__TASK REQUIREMENTS__
Every entry should be reproduced word for word.

※ ※ ※

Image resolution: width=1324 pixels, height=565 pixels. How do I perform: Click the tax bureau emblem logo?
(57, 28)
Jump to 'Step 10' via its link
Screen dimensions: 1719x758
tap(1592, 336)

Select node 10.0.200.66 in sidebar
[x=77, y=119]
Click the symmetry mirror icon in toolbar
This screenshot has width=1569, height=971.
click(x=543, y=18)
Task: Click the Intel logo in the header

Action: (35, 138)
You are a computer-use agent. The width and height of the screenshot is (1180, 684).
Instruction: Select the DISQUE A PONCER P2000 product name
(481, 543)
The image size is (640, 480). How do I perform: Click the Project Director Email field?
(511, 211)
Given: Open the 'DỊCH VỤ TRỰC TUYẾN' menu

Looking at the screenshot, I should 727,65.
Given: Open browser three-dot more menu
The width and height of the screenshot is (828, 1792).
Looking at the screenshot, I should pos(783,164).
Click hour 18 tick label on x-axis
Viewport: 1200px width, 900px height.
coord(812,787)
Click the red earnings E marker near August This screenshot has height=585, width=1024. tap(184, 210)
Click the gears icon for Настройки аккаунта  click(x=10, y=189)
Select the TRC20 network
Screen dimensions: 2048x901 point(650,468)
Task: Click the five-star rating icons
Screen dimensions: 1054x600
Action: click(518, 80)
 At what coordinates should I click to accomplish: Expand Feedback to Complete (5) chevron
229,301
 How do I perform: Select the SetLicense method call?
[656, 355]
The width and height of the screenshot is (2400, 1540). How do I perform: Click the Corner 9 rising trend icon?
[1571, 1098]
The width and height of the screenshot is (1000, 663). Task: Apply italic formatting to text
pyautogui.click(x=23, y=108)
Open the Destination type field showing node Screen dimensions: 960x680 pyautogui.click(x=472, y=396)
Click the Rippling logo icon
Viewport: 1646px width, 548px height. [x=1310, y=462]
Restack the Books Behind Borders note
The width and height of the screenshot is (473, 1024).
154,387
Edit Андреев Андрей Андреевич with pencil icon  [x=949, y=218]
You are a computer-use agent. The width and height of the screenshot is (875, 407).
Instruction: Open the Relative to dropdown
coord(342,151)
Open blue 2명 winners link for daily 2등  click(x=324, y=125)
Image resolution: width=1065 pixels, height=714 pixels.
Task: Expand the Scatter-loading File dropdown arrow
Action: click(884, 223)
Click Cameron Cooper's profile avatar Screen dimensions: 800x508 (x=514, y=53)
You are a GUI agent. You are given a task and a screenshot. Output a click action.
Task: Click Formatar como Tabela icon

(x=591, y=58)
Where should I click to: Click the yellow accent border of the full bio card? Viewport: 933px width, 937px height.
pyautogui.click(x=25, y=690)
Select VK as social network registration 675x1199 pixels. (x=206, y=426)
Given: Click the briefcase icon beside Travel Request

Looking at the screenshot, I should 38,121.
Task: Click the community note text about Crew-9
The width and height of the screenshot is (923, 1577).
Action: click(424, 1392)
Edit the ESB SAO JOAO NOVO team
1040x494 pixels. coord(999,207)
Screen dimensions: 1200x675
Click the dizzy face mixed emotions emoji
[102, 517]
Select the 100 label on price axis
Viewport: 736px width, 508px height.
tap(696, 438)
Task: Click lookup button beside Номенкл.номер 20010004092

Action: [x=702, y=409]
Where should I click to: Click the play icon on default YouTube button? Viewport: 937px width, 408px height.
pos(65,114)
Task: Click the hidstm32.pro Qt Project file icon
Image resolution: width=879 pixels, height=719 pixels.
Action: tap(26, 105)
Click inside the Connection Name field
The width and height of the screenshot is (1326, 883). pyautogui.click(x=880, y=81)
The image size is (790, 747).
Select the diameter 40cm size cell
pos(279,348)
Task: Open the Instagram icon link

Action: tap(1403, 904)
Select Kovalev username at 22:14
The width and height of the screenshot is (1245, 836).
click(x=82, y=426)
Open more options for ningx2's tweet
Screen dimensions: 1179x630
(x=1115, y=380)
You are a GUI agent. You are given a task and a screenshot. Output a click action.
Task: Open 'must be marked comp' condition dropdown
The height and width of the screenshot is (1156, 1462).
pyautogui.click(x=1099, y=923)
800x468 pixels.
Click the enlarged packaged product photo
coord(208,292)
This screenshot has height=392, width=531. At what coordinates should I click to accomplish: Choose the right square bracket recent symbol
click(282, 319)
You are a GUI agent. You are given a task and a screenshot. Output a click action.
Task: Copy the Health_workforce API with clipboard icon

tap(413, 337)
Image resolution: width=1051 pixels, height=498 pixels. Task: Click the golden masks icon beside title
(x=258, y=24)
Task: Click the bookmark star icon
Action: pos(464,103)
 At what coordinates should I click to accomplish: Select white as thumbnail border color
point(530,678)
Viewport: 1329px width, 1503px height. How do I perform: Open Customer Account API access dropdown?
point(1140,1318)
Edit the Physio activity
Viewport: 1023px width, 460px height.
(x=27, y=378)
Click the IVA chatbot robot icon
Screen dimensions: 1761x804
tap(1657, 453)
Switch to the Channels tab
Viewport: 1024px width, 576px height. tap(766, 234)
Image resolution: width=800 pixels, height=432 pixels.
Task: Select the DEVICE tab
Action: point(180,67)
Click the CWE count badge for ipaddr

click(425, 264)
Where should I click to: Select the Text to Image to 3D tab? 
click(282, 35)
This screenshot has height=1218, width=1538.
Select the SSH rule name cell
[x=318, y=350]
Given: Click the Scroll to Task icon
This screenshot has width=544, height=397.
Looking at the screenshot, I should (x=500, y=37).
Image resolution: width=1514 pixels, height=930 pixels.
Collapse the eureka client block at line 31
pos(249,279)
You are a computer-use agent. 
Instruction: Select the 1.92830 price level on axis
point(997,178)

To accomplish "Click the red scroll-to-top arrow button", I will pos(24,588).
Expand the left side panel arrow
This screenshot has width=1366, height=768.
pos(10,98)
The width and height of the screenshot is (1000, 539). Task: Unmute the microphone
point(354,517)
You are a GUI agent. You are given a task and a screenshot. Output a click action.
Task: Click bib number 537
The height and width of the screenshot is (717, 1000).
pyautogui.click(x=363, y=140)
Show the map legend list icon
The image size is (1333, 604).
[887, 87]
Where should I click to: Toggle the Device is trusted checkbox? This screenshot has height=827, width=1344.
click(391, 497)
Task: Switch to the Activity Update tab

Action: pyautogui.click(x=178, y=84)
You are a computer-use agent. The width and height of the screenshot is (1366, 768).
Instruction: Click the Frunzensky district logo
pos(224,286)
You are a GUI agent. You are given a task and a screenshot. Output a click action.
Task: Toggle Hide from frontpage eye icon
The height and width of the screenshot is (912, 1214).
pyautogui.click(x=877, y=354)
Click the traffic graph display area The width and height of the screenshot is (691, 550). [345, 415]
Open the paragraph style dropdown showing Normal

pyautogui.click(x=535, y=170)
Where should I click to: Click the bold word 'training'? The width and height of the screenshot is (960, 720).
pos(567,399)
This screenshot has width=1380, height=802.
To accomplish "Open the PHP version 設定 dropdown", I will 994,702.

※ ※ ※

__RESULT__
Image resolution: width=1324 pixels, height=565 pixels. How do I perform: Click the tax bureau emblem logo?
(57, 28)
Jump to 'Step 10' via its link
Screen dimensions: 1719x758
tap(1592, 336)

Select node 10.0.200.66 in sidebar
[x=77, y=119]
Click the symmetry mirror icon in toolbar
This screenshot has width=1569, height=971.
click(x=543, y=18)
Task: Click the Intel logo in the header

Action: (35, 138)
You are a computer-use agent. The width and height of the screenshot is (1180, 684).
Instruction: Select the DISQUE A PONCER P2000 product name
(481, 543)
The image size is (640, 480). How do I perform: Click the Project Director Email field?
(511, 211)
Given: Open the 'DỊCH VỤ TRỰC TUYẾN' menu

Looking at the screenshot, I should 727,65.
Given: Open browser three-dot more menu
The width and height of the screenshot is (828, 1792).
Looking at the screenshot, I should pos(783,164).
Click hour 18 tick label on x-axis
Viewport: 1200px width, 900px height.
coord(812,787)
Click the red earnings E marker near August This screenshot has height=585, width=1024. tap(184, 210)
Click the gears icon for Настройки аккаунта  click(x=10, y=189)
Select the TRC20 network
Screen dimensions: 2048x901 point(650,468)
Task: Click the five-star rating icons
Screen dimensions: 1054x600
Action: click(518, 80)
 At what coordinates should I click to accomplish: Expand Feedback to Complete (5) chevron
229,301
 How do I perform: Select the SetLicense method call?
[656, 355]
The width and height of the screenshot is (2400, 1540). How do I perform: Click the Corner 9 rising trend icon?
[1571, 1098]
The width and height of the screenshot is (1000, 663). Task: Apply italic formatting to text
pyautogui.click(x=23, y=108)
Open the Destination type field showing node Screen dimensions: 960x680 pyautogui.click(x=472, y=396)
Click the Rippling logo icon
Viewport: 1646px width, 548px height. [x=1310, y=462]
Restack the Books Behind Borders note
The width and height of the screenshot is (473, 1024).
154,387
Edit Андреев Андрей Андреевич with pencil icon  [x=949, y=218]
You are a computer-use agent. The width and height of the screenshot is (875, 407).
Instruction: Open the Relative to dropdown
coord(342,151)
Open blue 2명 winners link for daily 2등  click(x=324, y=125)
Image resolution: width=1065 pixels, height=714 pixels.
Task: Expand the Scatter-loading File dropdown arrow
Action: click(884, 223)
Click Cameron Cooper's profile avatar Screen dimensions: 800x508 (x=514, y=53)
You are a GUI agent. You are given a task and a screenshot. Output a click action.
Task: Click Formatar como Tabela icon

(x=591, y=58)
Where should I click to: Click the yellow accent border of the full bio card? Viewport: 933px width, 937px height.
pyautogui.click(x=25, y=690)
Select VK as social network registration 675x1199 pixels. (x=206, y=426)
Given: Click the briefcase icon beside Travel Request

Looking at the screenshot, I should 38,121.
Task: Click the community note text about Crew-9
The width and height of the screenshot is (923, 1577).
Action: click(424, 1392)
Edit the ESB SAO JOAO NOVO team
1040x494 pixels. coord(999,207)
Screen dimensions: 1200x675
Click the dizzy face mixed emotions emoji
[102, 517]
Select the 100 label on price axis
Viewport: 736px width, 508px height.
tap(696, 438)
Task: Click lookup button beside Номенкл.номер 20010004092

Action: [x=702, y=409]
Where should I click to: Click the play icon on default YouTube button? Viewport: 937px width, 408px height.
pos(65,114)
Task: Click the hidstm32.pro Qt Project file icon
Image resolution: width=879 pixels, height=719 pixels.
Action: tap(26, 105)
Click inside the Connection Name field
The width and height of the screenshot is (1326, 883). pyautogui.click(x=880, y=81)
The image size is (790, 747).
Select the diameter 40cm size cell
pos(279,348)
Task: Open the Instagram icon link

Action: tap(1403, 904)
Select Kovalev username at 22:14
The width and height of the screenshot is (1245, 836).
click(x=82, y=426)
Open more options for ningx2's tweet
Screen dimensions: 1179x630
(x=1115, y=380)
You are a GUI agent. You are given a task and a screenshot. Output a click action.
Task: Open 'must be marked comp' condition dropdown
The height and width of the screenshot is (1156, 1462).
pyautogui.click(x=1099, y=923)
800x468 pixels.
Click the enlarged packaged product photo
coord(208,292)
This screenshot has height=392, width=531. At what coordinates should I click to accomplish: Choose the right square bracket recent symbol
click(282, 319)
You are a GUI agent. You are given a task and a screenshot. Output a click action.
Task: Copy the Health_workforce API with clipboard icon

tap(413, 337)
Image resolution: width=1051 pixels, height=498 pixels. Task: Click the golden masks icon beside title
(x=258, y=24)
Task: Click the bookmark star icon
Action: pos(464,103)
 At what coordinates should I click to accomplish: Select white as thumbnail border color
point(530,678)
Viewport: 1329px width, 1503px height. How do I perform: Open Customer Account API access dropdown?
point(1140,1318)
Edit the Physio activity
Viewport: 1023px width, 460px height.
(x=27, y=378)
Click the IVA chatbot robot icon
Screen dimensions: 1761x804
tap(1657, 453)
Switch to the Channels tab
Viewport: 1024px width, 576px height. tap(766, 234)
Image resolution: width=800 pixels, height=432 pixels.
Task: Select the DEVICE tab
Action: point(180,67)
Click the CWE count badge for ipaddr

click(425, 264)
Where should I click to: Select the Text to Image to 3D tab? 
click(282, 35)
This screenshot has height=1218, width=1538.
Select the SSH rule name cell
[x=318, y=350]
Given: Click the Scroll to Task icon
This screenshot has width=544, height=397.
Looking at the screenshot, I should (x=500, y=37).
Image resolution: width=1514 pixels, height=930 pixels.
Collapse the eureka client block at line 31
pos(249,279)
You are a computer-use agent. 
Instruction: Select the 1.92830 price level on axis
point(997,178)

To accomplish "Click the red scroll-to-top arrow button", I will pos(24,588).
Expand the left side panel arrow
This screenshot has width=1366, height=768.
pos(10,98)
The width and height of the screenshot is (1000, 539). Task: Unmute the microphone
point(354,517)
You are a GUI agent. You are given a task and a screenshot. Output a click action.
Task: Click bib number 537
The height and width of the screenshot is (717, 1000).
pyautogui.click(x=363, y=140)
Show the map legend list icon
The image size is (1333, 604).
[887, 87]
Where should I click to: Toggle the Device is trusted checkbox? This screenshot has height=827, width=1344.
click(391, 497)
Task: Switch to the Activity Update tab

Action: pyautogui.click(x=178, y=84)
You are a computer-use agent. The width and height of the screenshot is (1366, 768).
Instruction: Click the Frunzensky district logo
pos(224,286)
You are a GUI agent. You are given a task and a screenshot. Output a click action.
Task: Toggle Hide from frontpage eye icon
The height and width of the screenshot is (912, 1214).
pyautogui.click(x=877, y=354)
Click the traffic graph display area The width and height of the screenshot is (691, 550). [345, 415]
Open the paragraph style dropdown showing Normal

pyautogui.click(x=535, y=170)
Where should I click to: Click the bold word 'training'? The width and height of the screenshot is (960, 720).
pos(567,399)
This screenshot has width=1380, height=802.
To accomplish "Open the PHP version 設定 dropdown", I will 994,702.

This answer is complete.